What you have to do →
Down to the last line, write out the entries below exactly and omit all pictures.

Records for the exercise →

- - -

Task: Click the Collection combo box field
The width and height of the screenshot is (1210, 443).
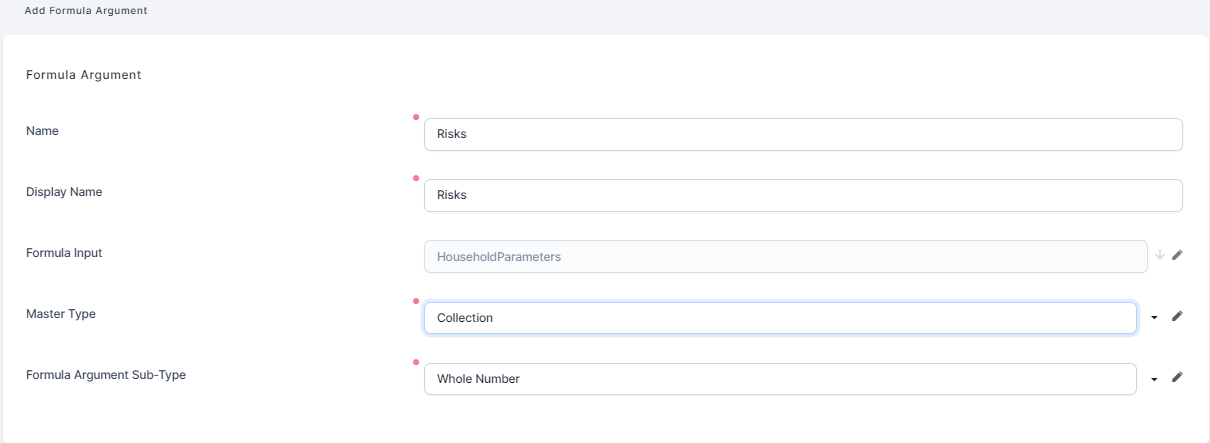Action: pyautogui.click(x=779, y=318)
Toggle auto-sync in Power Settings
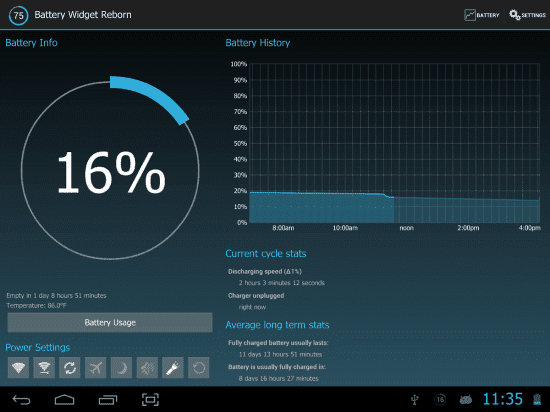550x412 pixels. pos(70,367)
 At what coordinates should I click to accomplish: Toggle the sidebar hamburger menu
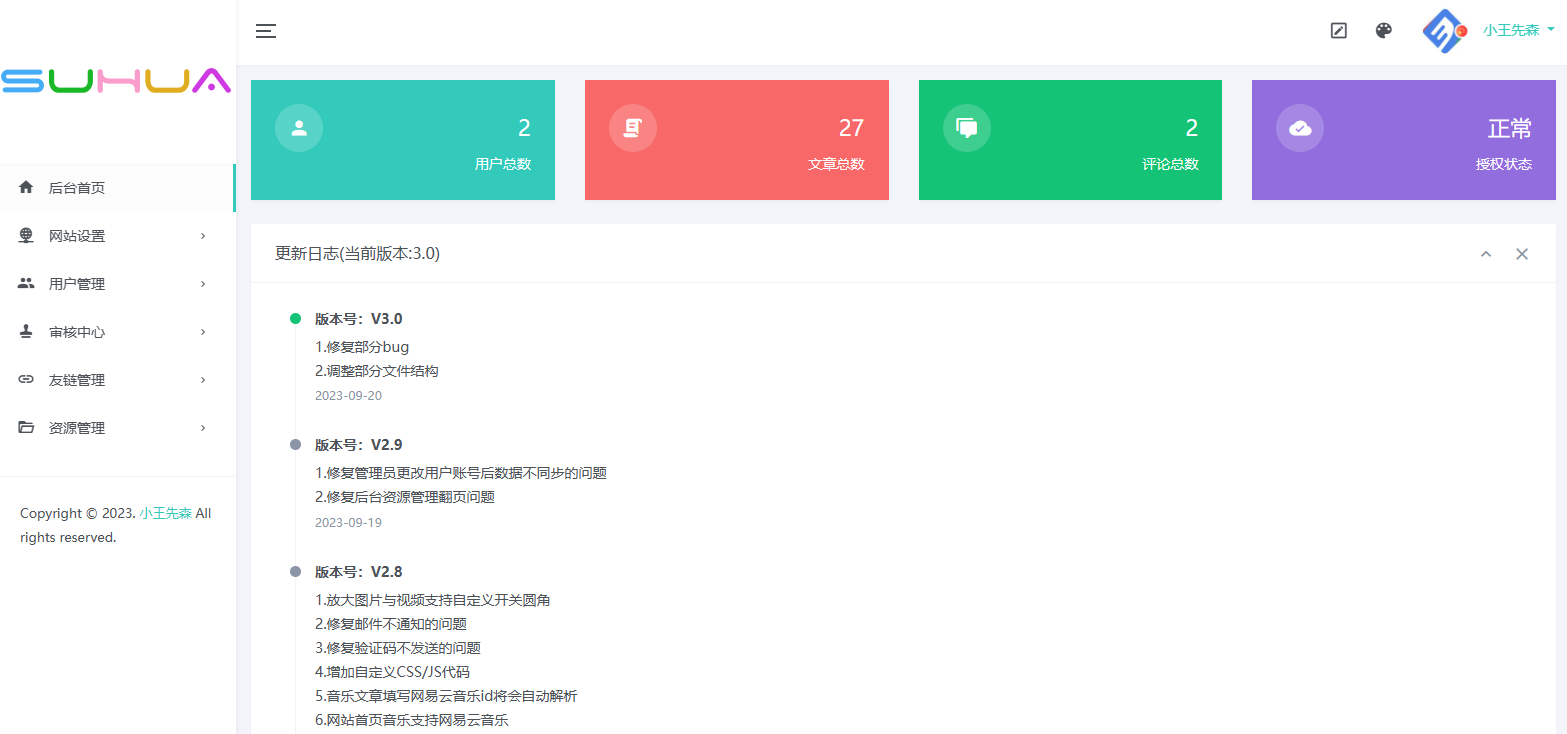click(265, 31)
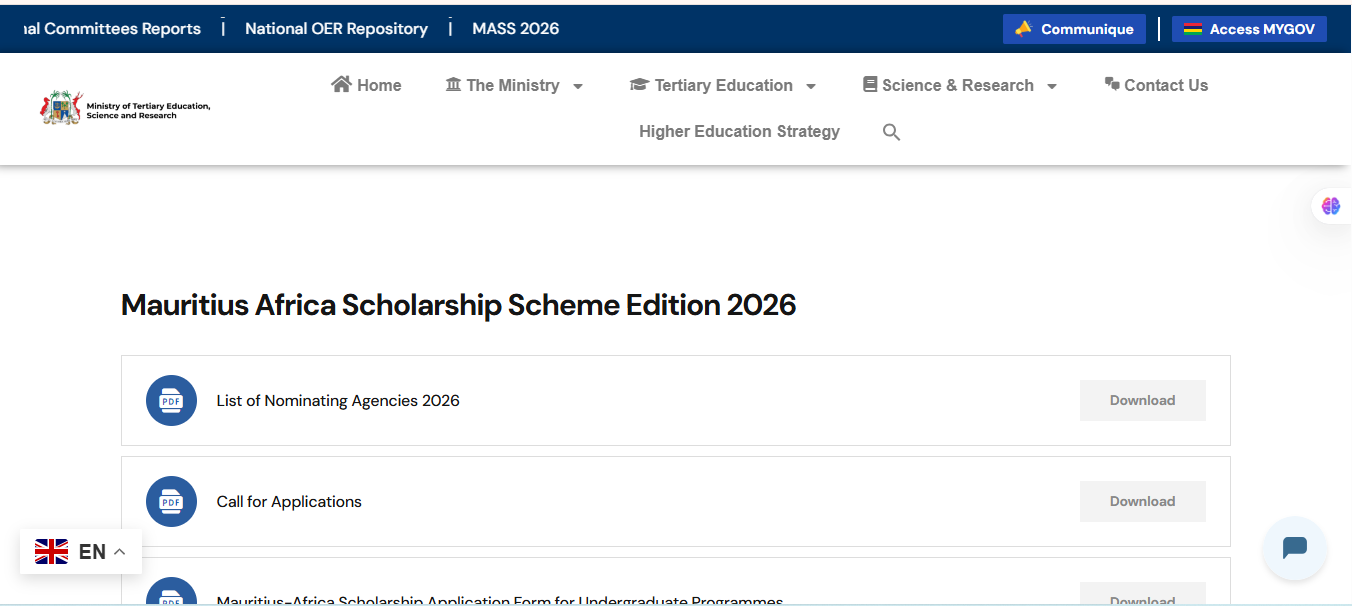Open the PDF icon beside Call for Applications
Screen dimensions: 1352x606
171,501
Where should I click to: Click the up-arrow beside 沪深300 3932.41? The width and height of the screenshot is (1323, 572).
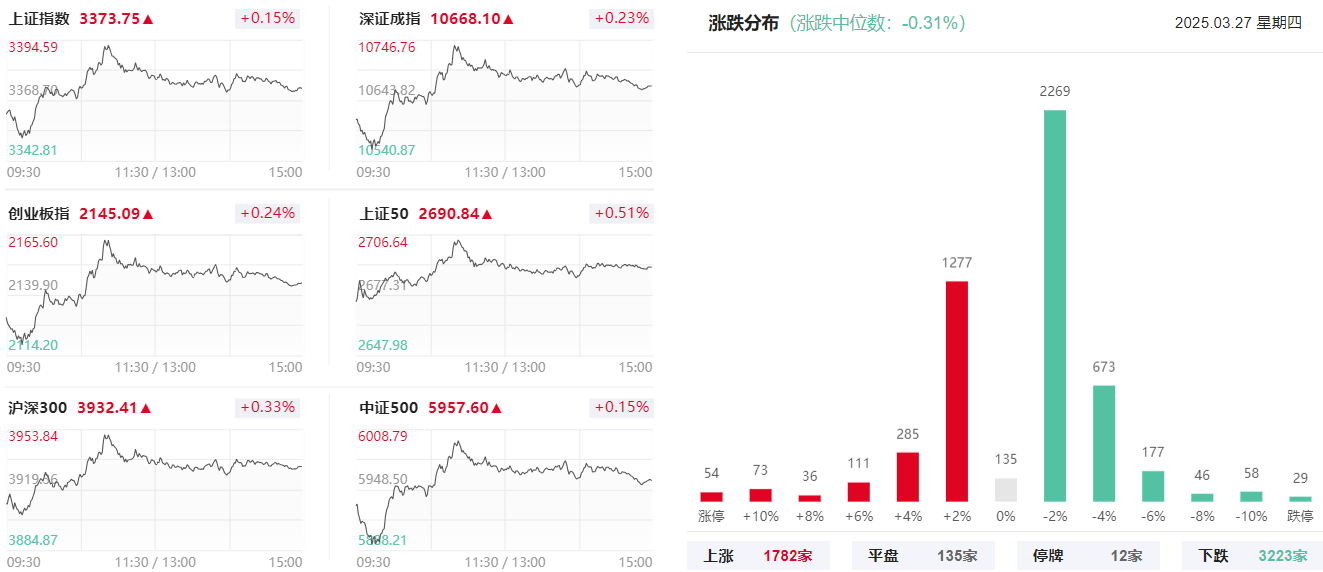pos(145,408)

- - -

Response to this exercise →
Task: Click the Collection combo box field
The width and height of the screenshot is (1210, 443).
Action: pyautogui.click(x=779, y=318)
Toggle auto-sync in Power Settings
550x412 pixels. pos(70,367)
 At what coordinates should I click to accomplish: Toggle the sidebar hamburger menu
click(265, 31)
Open the PDF icon beside Call for Applications
Screen dimensions: 1352x606
171,501
Where should I click to: Click the up-arrow beside 沪深300 3932.41? The width and height of the screenshot is (1323, 572).
pos(145,408)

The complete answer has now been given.